_Goal_: Return every line of the listing below without any changes.

::: Entries provided

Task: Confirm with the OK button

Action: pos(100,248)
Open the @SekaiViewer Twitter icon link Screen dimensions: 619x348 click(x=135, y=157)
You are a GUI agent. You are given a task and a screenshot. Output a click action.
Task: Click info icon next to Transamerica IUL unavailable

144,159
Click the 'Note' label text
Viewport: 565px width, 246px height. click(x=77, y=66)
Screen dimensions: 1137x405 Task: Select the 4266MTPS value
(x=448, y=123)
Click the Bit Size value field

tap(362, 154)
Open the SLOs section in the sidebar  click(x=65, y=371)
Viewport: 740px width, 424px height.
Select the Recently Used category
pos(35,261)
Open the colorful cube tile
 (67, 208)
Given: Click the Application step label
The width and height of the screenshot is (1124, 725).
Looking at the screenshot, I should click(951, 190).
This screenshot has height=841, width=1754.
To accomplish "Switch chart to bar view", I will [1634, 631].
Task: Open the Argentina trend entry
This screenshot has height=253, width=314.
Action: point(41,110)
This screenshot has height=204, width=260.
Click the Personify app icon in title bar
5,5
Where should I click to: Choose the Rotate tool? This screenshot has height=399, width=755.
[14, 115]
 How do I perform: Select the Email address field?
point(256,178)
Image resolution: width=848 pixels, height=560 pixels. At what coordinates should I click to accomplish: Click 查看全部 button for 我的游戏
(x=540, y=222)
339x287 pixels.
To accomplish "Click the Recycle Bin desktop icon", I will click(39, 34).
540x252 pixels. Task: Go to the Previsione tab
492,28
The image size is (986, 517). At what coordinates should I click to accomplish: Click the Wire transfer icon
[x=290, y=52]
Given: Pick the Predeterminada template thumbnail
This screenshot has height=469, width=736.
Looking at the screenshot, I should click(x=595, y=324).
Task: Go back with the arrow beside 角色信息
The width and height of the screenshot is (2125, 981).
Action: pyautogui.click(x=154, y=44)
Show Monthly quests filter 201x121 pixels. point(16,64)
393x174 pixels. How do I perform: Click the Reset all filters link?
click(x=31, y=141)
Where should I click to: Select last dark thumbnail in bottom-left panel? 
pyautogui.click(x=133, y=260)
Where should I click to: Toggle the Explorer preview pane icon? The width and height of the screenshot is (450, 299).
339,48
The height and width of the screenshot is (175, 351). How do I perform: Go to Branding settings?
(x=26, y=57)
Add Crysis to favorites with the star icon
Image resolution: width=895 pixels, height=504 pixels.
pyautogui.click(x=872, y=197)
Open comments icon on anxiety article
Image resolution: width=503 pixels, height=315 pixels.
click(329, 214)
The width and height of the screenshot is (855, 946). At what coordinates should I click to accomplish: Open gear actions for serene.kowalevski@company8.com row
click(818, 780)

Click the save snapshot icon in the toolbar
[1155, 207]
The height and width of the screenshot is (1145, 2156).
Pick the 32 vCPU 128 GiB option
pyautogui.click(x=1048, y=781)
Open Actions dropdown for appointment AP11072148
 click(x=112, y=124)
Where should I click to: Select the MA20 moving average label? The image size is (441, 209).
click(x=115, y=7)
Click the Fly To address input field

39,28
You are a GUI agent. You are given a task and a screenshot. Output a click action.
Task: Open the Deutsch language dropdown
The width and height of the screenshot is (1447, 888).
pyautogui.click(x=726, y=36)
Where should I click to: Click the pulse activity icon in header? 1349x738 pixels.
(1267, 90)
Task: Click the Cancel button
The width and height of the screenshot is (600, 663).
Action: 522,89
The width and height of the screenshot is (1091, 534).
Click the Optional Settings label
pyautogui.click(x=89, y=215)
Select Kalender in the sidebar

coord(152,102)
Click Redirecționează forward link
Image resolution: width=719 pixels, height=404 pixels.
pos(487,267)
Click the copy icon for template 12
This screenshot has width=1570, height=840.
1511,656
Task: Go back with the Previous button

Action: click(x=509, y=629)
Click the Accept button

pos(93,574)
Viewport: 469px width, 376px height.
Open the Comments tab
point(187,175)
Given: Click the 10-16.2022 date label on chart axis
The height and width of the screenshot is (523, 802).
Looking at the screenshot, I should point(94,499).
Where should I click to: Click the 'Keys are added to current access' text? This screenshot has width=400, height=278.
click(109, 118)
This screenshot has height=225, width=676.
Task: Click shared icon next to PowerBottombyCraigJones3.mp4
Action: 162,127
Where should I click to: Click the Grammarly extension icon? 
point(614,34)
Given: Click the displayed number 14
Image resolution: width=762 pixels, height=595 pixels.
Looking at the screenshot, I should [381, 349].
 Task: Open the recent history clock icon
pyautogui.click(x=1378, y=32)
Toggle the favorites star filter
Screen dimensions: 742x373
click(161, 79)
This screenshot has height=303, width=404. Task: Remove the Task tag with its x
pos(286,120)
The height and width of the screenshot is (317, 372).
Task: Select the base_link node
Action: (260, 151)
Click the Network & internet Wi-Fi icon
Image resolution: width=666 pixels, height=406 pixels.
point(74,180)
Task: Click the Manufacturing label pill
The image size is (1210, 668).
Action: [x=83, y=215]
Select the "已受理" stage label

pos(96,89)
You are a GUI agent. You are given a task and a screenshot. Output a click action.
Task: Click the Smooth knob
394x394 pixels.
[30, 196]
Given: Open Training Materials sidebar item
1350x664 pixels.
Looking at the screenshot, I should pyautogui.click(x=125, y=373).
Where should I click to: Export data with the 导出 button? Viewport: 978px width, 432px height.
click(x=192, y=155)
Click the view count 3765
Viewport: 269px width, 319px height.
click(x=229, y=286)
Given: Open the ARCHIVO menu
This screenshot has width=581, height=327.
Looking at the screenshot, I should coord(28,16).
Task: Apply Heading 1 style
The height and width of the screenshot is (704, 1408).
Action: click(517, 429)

::::::

_Problem solution_:
Task: Confirm with the OK button

Action: pos(100,248)
Open the @SekaiViewer Twitter icon link Screen dimensions: 619x348 click(x=135, y=157)
You are a GUI agent. You are given a task and a screenshot. Output a click action.
Task: Click info icon next to Transamerica IUL unavailable

144,159
Click the 'Note' label text
Viewport: 565px width, 246px height. click(x=77, y=66)
Screen dimensions: 1137x405 Task: Select the 4266MTPS value
(x=448, y=123)
Click the Bit Size value field

tap(362, 154)
Open the SLOs section in the sidebar  click(x=65, y=371)
Viewport: 740px width, 424px height.
Select the Recently Used category
pos(35,261)
Open the colorful cube tile
 (67, 208)
Given: Click the Application step label
The width and height of the screenshot is (1124, 725).
Looking at the screenshot, I should click(951, 190).
This screenshot has height=841, width=1754.
To accomplish "Switch chart to bar view", I will [1634, 631].
Task: Open the Argentina trend entry
This screenshot has height=253, width=314.
Action: point(41,110)
This screenshot has height=204, width=260.
Click the Personify app icon in title bar
5,5
Where should I click to: Choose the Rotate tool? This screenshot has height=399, width=755.
[14, 115]
 How do I perform: Select the Email address field?
point(256,178)
Image resolution: width=848 pixels, height=560 pixels. At what coordinates should I click to accomplish: Click 查看全部 button for 我的游戏
(x=540, y=222)
339x287 pixels.
To accomplish "Click the Recycle Bin desktop icon", I will click(39, 34).
540x252 pixels. Task: Go to the Previsione tab
492,28
The image size is (986, 517). At what coordinates should I click to accomplish: Click the Wire transfer icon
[x=290, y=52]
Given: Pick the Predeterminada template thumbnail
This screenshot has height=469, width=736.
Looking at the screenshot, I should click(x=595, y=324).
Task: Go back with the arrow beside 角色信息
The width and height of the screenshot is (2125, 981).
Action: pyautogui.click(x=154, y=44)
Show Monthly quests filter 201x121 pixels. point(16,64)
393x174 pixels. How do I perform: Click the Reset all filters link?
click(x=31, y=141)
Where should I click to: Select last dark thumbnail in bottom-left panel? 
pyautogui.click(x=133, y=260)
Where should I click to: Toggle the Explorer preview pane icon? The width and height of the screenshot is (450, 299).
339,48
The height and width of the screenshot is (175, 351). How do I perform: Go to Branding settings?
(x=26, y=57)
Add Crysis to favorites with the star icon
Image resolution: width=895 pixels, height=504 pixels.
pyautogui.click(x=872, y=197)
Open comments icon on anxiety article
Image resolution: width=503 pixels, height=315 pixels.
click(329, 214)
The width and height of the screenshot is (855, 946). At what coordinates should I click to accomplish: Open gear actions for serene.kowalevski@company8.com row
click(818, 780)

Click the save snapshot icon in the toolbar
[1155, 207]
The height and width of the screenshot is (1145, 2156).
Pick the 32 vCPU 128 GiB option
pyautogui.click(x=1048, y=781)
Open Actions dropdown for appointment AP11072148
 click(x=112, y=124)
Where should I click to: Select the MA20 moving average label? The image size is (441, 209).
click(x=115, y=7)
Click the Fly To address input field

39,28
You are a GUI agent. You are given a task and a screenshot. Output a click action.
Task: Open the Deutsch language dropdown
The width and height of the screenshot is (1447, 888).
pyautogui.click(x=726, y=36)
Where should I click to: Click the pulse activity icon in header? 1349x738 pixels.
(1267, 90)
Task: Click the Cancel button
The width and height of the screenshot is (600, 663).
Action: 522,89
The width and height of the screenshot is (1091, 534).
Click the Optional Settings label
pyautogui.click(x=89, y=215)
Select Kalender in the sidebar

coord(152,102)
Click Redirecționează forward link
Image resolution: width=719 pixels, height=404 pixels.
pos(487,267)
Click the copy icon for template 12
This screenshot has width=1570, height=840.
1511,656
Task: Go back with the Previous button

Action: click(x=509, y=629)
Click the Accept button

pos(93,574)
Viewport: 469px width, 376px height.
Open the Comments tab
point(187,175)
Given: Click the 10-16.2022 date label on chart axis
The height and width of the screenshot is (523, 802).
Looking at the screenshot, I should point(94,499).
Where should I click to: Click the 'Keys are added to current access' text? This screenshot has width=400, height=278.
click(109, 118)
This screenshot has height=225, width=676.
Task: Click shared icon next to PowerBottombyCraigJones3.mp4
Action: 162,127
Where should I click to: Click the Grammarly extension icon? 
point(614,34)
Given: Click the displayed number 14
Image resolution: width=762 pixels, height=595 pixels.
Looking at the screenshot, I should [381, 349].
 Task: Open the recent history clock icon
pyautogui.click(x=1378, y=32)
Toggle the favorites star filter
Screen dimensions: 742x373
click(161, 79)
This screenshot has height=303, width=404. Task: Remove the Task tag with its x
pos(286,120)
The height and width of the screenshot is (317, 372).
Task: Select the base_link node
Action: (260, 151)
Click the Network & internet Wi-Fi icon
Image resolution: width=666 pixels, height=406 pixels.
point(74,180)
Task: Click the Manufacturing label pill
The image size is (1210, 668).
Action: [x=83, y=215]
Select the "已受理" stage label

pos(96,89)
You are a GUI agent. You are given a task and a screenshot. Output a click action.
Task: Click the Smooth knob
394x394 pixels.
[30, 196]
Given: Open Training Materials sidebar item
1350x664 pixels.
Looking at the screenshot, I should pyautogui.click(x=125, y=373).
Where should I click to: Export data with the 导出 button? Viewport: 978px width, 432px height.
click(x=192, y=155)
Click the view count 3765
Viewport: 269px width, 319px height.
click(x=229, y=286)
Given: Open the ARCHIVO menu
This screenshot has width=581, height=327.
Looking at the screenshot, I should coord(28,16).
Task: Apply Heading 1 style
The height and width of the screenshot is (704, 1408).
Action: click(517, 429)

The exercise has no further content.